Segundo dados do Ministério da Saúde palestino em Gaza, entre 70.000 e 80.000 pacientes diabéticos enfrentam riscos crescentes devido à grave escassez de insulina e tiras de teste de glicemia, à deterioração dos serviços de saúde e à desnutrição generalizada. Entre eles, mais de 2.500 crianças vivem com diabetes tipo 1, transformando o que normalmente seria uma doença crônica controlável em uma condição que coloca a vida em risco diariamente.

A informação é de Lina Ghassan Abu Zayed, publicada por il manifesto, 20-06-2026. A tradução é de Luisa Rabolini.

Em Gaza, em meio à guerra em curso e ao agravamento da situação humanitária, o diabetes tipo 1 não é mais facilmente controlável: o tratamento, que depende principalmente da insulina, do monitoramento diário da glicemia e de uma dieta controlada, tornou-se inacessível ou instável em muitos casos. No centro dessa crise está Ahmed, um jovem de 20 anos com diabetes tipo 1, cuja convivência com a doença se transformou em uma luta diária para obter o medicamento.

Antes da guerra, ele costumava comprar uma caneta de insulina na farmácia por 25 a 35 shekels (7 a 10 euros). Hoje, o preço subiu para um valor entre 75 e 100 shekels (22 a 30 euros) por caneta. Ele precisa de seis ou sete canetas por mês, o que representa um pesado gasto financeiro em um contexto de colapso das condições econômicas e da perda generalizada de renda.

Ahmed diz que passou a conhecer todas as farmácias da região. Até os farmacêuticos agora o conhecem por sua constante busca por insulina. Com o aumento dos preços e a escassez de fornecimentos, o acesso ao tratamento deixou de ser apenas uma questão médica e se tornou uma difícil escolha entre racionar as doses ou enfrentar graves complicações de saúde.

Nesse contexto, equilibrar a ingestão de alimentos e a insulina se torna um dos maiores desafios diários. Refeições irregulares ou ingestão limitada de alimentos podem causar flutuações severas nos níveis de glicose no sangue, levando a picos perigosos ou quedas repentinas que podem pôr em risco a vida. Em tempos de guerra e deslocamento, os pacientes precisam lidar com essa equação complexa diariamente.

Com o deslocamento contínuo e a necessidade de viver em tendas ou abrigos temporários, o controle da doença torna-se ainda mais difícil.

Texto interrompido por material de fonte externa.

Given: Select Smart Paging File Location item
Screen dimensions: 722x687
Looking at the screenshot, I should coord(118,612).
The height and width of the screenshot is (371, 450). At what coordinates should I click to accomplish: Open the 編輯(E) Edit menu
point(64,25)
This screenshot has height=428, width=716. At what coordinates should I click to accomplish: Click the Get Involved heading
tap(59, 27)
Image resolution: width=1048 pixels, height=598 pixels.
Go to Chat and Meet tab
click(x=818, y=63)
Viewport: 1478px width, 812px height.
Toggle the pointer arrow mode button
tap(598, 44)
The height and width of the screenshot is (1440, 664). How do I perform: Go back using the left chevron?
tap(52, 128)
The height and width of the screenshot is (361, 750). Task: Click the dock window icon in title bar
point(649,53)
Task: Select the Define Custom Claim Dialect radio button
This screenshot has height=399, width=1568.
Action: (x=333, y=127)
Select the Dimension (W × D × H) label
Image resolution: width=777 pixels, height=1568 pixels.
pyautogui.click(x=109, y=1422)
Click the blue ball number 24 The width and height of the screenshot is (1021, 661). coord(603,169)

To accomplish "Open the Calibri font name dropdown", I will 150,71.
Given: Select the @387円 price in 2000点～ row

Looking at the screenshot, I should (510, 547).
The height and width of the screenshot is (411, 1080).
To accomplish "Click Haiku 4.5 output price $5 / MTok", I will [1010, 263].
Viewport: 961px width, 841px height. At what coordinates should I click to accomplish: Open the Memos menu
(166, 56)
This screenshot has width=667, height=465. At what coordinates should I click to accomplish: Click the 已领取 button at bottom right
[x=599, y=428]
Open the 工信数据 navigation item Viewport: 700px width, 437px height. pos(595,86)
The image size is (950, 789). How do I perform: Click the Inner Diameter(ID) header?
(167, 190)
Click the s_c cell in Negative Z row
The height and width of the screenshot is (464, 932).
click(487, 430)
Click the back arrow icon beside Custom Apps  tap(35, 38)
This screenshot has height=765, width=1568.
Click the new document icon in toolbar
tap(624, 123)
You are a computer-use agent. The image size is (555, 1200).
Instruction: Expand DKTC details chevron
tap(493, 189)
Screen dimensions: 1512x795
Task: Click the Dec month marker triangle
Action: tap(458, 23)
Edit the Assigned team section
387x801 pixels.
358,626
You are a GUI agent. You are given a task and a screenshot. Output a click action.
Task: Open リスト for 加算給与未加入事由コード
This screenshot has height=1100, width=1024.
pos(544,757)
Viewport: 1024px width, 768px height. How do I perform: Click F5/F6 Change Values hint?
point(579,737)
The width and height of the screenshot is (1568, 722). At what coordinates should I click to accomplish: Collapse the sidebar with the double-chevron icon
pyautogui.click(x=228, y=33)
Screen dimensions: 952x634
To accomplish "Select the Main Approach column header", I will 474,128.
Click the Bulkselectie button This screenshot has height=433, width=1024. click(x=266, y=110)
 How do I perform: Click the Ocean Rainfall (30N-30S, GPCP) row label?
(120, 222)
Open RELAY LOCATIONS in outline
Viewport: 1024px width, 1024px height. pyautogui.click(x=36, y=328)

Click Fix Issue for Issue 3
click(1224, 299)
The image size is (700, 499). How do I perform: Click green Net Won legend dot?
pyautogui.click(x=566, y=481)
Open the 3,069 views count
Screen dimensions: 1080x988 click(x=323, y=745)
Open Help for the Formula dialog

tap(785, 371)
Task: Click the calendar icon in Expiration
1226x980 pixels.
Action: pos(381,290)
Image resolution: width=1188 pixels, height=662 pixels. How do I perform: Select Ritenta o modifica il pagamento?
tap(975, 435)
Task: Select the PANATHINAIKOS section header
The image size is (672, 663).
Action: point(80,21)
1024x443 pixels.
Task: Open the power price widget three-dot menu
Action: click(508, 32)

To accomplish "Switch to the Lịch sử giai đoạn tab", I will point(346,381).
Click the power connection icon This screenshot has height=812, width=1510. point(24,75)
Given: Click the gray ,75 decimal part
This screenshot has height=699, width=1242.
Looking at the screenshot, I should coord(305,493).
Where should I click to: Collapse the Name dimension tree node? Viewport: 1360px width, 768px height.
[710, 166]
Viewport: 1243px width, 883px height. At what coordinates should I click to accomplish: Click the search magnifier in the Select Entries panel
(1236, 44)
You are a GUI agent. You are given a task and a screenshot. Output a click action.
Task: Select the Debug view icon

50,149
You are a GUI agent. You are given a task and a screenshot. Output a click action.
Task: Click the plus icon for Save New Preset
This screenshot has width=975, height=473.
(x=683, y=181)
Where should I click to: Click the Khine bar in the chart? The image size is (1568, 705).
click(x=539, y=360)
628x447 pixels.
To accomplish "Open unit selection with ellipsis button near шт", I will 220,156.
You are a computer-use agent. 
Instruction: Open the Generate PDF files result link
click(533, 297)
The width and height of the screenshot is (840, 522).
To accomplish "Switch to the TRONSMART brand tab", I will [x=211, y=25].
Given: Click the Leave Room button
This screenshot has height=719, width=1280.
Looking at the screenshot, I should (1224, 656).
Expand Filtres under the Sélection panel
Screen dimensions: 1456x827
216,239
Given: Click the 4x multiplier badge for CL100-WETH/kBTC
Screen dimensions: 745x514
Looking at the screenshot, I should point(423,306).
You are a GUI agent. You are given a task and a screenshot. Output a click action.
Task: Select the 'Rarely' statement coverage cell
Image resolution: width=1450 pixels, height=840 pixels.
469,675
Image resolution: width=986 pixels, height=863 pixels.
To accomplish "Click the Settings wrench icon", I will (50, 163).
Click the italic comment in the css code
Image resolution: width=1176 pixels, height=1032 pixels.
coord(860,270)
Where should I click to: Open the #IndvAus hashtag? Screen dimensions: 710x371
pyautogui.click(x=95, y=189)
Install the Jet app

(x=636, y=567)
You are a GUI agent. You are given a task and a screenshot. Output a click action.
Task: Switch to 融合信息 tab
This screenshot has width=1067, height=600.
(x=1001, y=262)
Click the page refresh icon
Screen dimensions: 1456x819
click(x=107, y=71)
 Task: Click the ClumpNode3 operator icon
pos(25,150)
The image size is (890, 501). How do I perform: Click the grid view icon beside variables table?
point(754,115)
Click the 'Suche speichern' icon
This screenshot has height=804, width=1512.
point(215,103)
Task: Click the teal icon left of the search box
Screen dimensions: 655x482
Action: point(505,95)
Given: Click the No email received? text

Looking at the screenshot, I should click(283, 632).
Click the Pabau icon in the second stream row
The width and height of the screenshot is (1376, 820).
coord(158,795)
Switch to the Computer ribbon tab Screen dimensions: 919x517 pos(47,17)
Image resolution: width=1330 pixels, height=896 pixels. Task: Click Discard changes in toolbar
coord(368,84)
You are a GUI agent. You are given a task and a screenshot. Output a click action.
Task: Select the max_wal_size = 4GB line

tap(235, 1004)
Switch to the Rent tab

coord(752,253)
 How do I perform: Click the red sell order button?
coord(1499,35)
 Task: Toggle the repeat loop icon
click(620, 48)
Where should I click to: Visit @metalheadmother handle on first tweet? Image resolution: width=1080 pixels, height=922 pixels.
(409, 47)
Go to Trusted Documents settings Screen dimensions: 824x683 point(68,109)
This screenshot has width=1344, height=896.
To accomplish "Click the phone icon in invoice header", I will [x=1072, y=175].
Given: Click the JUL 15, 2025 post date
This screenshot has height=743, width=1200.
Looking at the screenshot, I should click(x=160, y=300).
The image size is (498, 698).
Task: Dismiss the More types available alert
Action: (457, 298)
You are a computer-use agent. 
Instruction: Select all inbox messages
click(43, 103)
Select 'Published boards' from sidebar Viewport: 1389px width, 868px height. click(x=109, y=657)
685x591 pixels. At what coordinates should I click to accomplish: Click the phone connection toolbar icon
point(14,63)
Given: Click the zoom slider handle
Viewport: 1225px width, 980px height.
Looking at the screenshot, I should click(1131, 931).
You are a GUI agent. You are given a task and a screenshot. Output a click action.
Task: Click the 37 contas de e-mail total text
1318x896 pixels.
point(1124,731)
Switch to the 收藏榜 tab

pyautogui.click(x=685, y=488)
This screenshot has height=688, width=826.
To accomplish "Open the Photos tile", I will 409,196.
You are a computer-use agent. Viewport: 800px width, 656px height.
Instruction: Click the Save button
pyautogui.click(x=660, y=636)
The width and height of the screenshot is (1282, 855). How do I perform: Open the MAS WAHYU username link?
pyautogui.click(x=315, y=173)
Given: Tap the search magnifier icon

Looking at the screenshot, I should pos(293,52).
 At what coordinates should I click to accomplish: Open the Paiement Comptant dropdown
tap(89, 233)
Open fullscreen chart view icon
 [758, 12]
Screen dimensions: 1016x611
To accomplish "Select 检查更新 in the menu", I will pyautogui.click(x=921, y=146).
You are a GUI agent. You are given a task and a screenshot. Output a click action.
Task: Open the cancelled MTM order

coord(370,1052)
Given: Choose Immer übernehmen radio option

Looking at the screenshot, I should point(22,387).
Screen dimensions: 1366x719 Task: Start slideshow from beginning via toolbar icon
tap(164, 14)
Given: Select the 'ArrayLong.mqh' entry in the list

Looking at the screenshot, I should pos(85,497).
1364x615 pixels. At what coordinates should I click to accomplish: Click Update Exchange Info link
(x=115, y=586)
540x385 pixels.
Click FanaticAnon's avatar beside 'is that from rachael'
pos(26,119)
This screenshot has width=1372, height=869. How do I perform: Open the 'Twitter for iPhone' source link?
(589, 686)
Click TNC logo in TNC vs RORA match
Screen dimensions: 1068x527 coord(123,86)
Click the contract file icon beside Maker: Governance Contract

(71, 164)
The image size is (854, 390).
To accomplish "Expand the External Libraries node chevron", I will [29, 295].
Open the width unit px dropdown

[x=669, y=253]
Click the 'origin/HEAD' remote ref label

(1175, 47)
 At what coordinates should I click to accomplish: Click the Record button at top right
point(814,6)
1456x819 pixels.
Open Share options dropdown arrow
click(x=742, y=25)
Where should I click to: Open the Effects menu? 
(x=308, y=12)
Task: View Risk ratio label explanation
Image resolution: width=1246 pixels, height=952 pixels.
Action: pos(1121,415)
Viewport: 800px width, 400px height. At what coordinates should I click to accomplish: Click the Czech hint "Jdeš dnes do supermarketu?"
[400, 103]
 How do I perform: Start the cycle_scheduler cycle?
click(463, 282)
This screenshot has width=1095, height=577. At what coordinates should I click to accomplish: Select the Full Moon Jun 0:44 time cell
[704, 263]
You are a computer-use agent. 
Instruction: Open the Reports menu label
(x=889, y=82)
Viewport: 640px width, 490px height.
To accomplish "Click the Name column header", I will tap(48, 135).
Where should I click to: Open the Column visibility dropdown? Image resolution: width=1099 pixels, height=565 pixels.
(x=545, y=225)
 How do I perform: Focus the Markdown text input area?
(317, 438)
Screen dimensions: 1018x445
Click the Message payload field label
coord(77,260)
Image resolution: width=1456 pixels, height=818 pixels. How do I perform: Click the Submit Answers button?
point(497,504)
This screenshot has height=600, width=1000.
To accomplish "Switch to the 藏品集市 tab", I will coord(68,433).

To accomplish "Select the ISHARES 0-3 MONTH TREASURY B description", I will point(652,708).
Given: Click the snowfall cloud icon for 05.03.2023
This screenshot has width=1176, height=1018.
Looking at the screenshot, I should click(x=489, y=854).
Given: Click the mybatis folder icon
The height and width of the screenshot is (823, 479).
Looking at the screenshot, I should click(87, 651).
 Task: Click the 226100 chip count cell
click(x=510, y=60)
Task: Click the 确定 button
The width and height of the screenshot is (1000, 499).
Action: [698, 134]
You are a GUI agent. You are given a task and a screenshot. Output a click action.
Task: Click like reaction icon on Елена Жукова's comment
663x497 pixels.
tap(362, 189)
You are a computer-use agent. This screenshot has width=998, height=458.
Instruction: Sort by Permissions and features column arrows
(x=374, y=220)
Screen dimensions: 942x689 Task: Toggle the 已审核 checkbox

Manter a insulina em temperaturas adequadas, respeitar as tabelas de administração e monitorar regularmente os níveis de glicose no sangue tornam-se desafios complexos na ausência condições sanitárias adequadas.

A perda dos medidores de glicose e das tiras de teste aumenta ainda mais o risco, obrigando os pacientes a dependerem exclusivamente dos sintomas físicos para avaliar sua condição. Mesmo quando os medidores de glicose são disponíveis, as tiras de teste continuam sendo um problema. Um aparelho que custa entre 250 e 300 shekels geralmente vem com um número muito limitado de tiras e, uma vez terminadas, torna-se inutilizável. Isso obriga alguns pacientes a comprarem novos aparelhos em vez de tiras de teste, mesmo no caso destas estarem disponíveis. Estimativas de campo sugerem que, em algumas áreas, uma alta porcentagem de pacientes com diabetes não consegue realizar controles regulares.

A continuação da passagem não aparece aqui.